Abstract

Carbon and nitrogen cycling in intertidal mud flat sediments in the Scheldt Estuary was studied using measurements of carbon dioxide, methane and nitrous oxide emission rates and pore-water profiles of ΣCO2, ammonium and nitrate. A comparison between chamber measured carbon dioxide fluxes and those based on ΣCO2 pore-water gradients using Fick's First law indicates that apparent diffusion coefficients are 2 to 28 times higher than bulk sediment diffusion coefficients based on molecular diffusion. Seasonal changes in gaseous carbon fluxes or ΣCO2 pore water concentrations cannot be used directly, or in a simple way, to determine seasonal rates of mineralization, because of marked seasonal changes in pore-water storage and exchange parameters. The annual amount of carbon delivered to the sediment is 42 mol m-2, of which about 42% becomes buried, the remaining being emitted as methane (7%) or carbon dioxide (50%). Each year about 2.6 mol N m-2 of particulate nitrogen reaches the sediment; 1.1 mol m-2 is buried and 1.6 mol m-2 is mineralized to ammonium.
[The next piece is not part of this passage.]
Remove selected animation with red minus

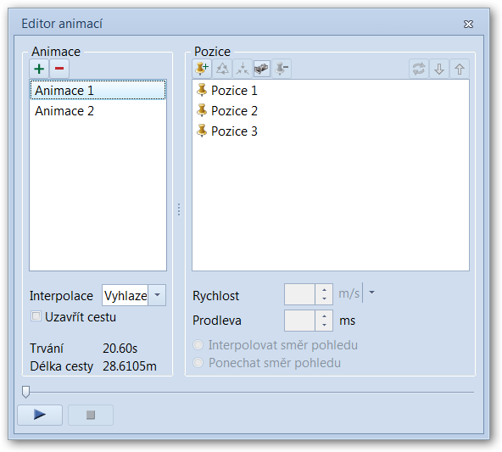point(59,69)
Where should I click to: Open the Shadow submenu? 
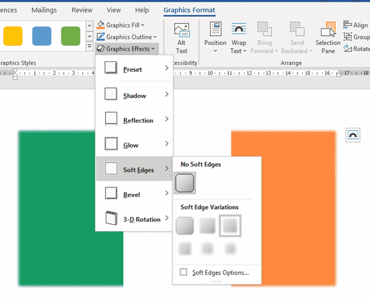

Only 0.42 mol m-2 yr-1 of the ammonium produced escapes from the sediments, the remaining being first nitrified (1.2 mol m-2 yr-1) and then denitrified (1.7 mol m-2 yr-1). Simple calculations indicate that intertidal sediments may account for about 14% and 30% of the total estuarine retention of nitrogen and carbon, respectively. © 1995 Kluwer Academic Publishers.